Man kann durch die Beutel auch die Wurzelbildung gut beobachten.
Ich kann diese Methode nur empfehlen.
hi elfensusi,
gehört habe ich ja schon öfter mal davon, aber noch nie ausprobiert. da ich jetzt aber div. "große" samen anstehen habe (strelizie, bdr etc.) werde ich es vielleicht doch mal versuchen.......
schon um das leidige platzproblem ein bischen in griff zu kriegen.
große samen (bananen, palmen....) habe ich bisher immer in die einzeltöpfe in die mini-gewächshäuser gepackt, aber da besteht schon die gefahr, dass die kleinen töpfchen mal austrocknen, vor allem, wenn es ne sehr lange keimzeit ist, irgendwann vergisst man dochmal das tägliche kontrollieren......
Hier noch die Erklärung, die ich bekommen habe:
"Während der mitunter sehr langen Keimzeit muss man dafür Sorfe tragen, dass nicht irgendwelche Insekten Eier in das Substrat legen. Dazu eigenet sich besonders gut folgende Methode: Ein Druckverschußbeutel wird mit KokoHum befüllt.
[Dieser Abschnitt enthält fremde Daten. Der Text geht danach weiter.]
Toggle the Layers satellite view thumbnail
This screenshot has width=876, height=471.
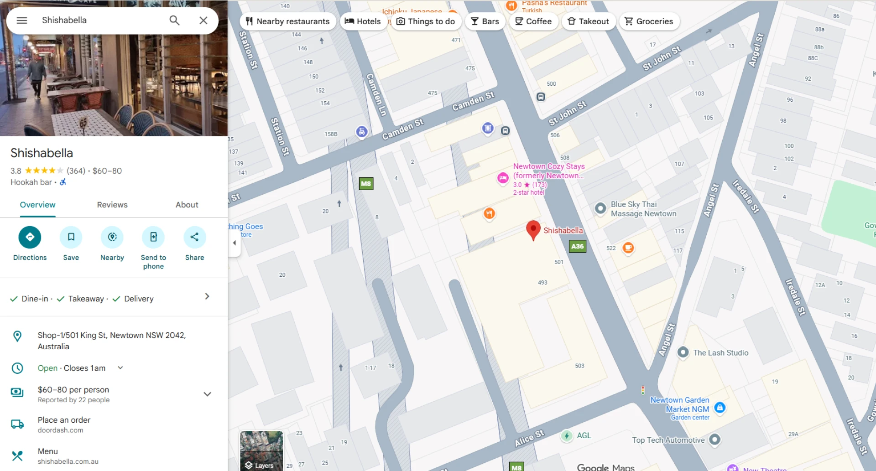coord(261,450)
In das Substrat wird das vorgequollene Saatgut eingearbeitet. Dann wird der Beutel verschlossen und ist somit gut gegen Schädlinge und Keime geschützt. Auf der Oberseite kommt dann noch ein Aufkleber mit Angabe der Art der Pflanze und das Pflanzdatum.
Sehr wichtig ist, das das Substrat wirklich nur ganz leicht feucht ist, denn bei zu hoher Feuchtigkeit fault das Saatgut. Wenn das Substrat klumpt, ist es mit Sicherheit zu feucht. Cocossubstrat hat die richtige Feuchtigkeit, wenn sie eine handvoll nehmen und so kräftig zu drücken wie sie können und so das überschüssige Wasser herausdrücken." Sex Babes
Nutzt noch jemand von Euch die Keimbeutelmethode?
Mir wurde sie beim Kauf von Palmen- Bananen- und Streliziensamen empfohlen.
Ich nehme also wiederverschließbare Gefrierbeutel, die brauche wenig Platz und die Samen sind auch vor Schädlingsbefall geschützt.
Ich "backe" das Substrat, lasse es abkühlen und fülle es mit den Samen in Beutel. Dabei beachte ich natürlich die angegebene Saattiefe.
Gießen entfällt eigentlich, ab und zu besprühe ich das Substrat.
Da auf den Beutel Felder für Beschriftung, auch Datum vorgesehen sind, nutze ich diese auch gleich.
Nun stehen die ganzen Beutel in einem Kistchen auf der Fensterbank über der Heizung.
kannst du das mal fotografieren, blicke es nicht so ganz.
Ich habe gute Erfahrungen damit gemacht und spare Platz, außerdem kann ich meinem Mann immer mal einen Beutel mehr untermogeln. Er merkt es ja nicht.
Man kann durch die Beutel auch die Wurzelbildung gut beobachten.
Ich kann diese Methode nur empfehlen.
Ich stelle die Beutel lieber hin, übereinander schichten finde ich nicht so gut. Ich denke mir, für die Keime wird es dann schwerer. Kann aber auch Einbildung sein. Aber wenn ich wo rauskriechen sollte und über mir läge eine Haufen anderes Zeug würde es mir sehr schwerfallen. Wie gesagt, vielleicht bilde ich mir das auch ein...
Platzsparend ist es ja auch mit stehenden Beuteln.
Manchmal habe ich ein bisschen komische Ideen, aber vielleicht geht es mir ja nicht alleine so. Stell Dir vor, auf Dir würden Berge von Irgendwas liegen. Man muß ja berücksichtigen, wie klein die Samen sind und die Keime, wenn sie kommen.....
Ich werde es jetzt zumindest auch mal mit der Keimbeutelmethode versuchen - muss nur noch Gefrierbeutel erstehen und dann geht es los. Kokohum und Samen habe ich bereits
Nur, wie mein Schatz guckt, wenn neben der Unmenge an Anzuchthaeuschen und Toepfchen jetzt auch noch uberall Plastiktueten mit Erde rumstehen Naja, zum Glueck habe ich ja einen sehr verstaendnisvollen Freund
Mal schauen... Werde berichten, ob das meine bisher sehr maessige Erfolgsquote bei "Problemsamen " erhoeht - habe davon bisher nur zwei Hanfpalmen zum Keimen gebracht. Strelitzien und Bananen bisher Fehlanzeige (allerdings haben auch viele noch nicht so lange).
Also, auf zum Wettrennen: beheiztes Gewaechshaus gegen Keimbeutel!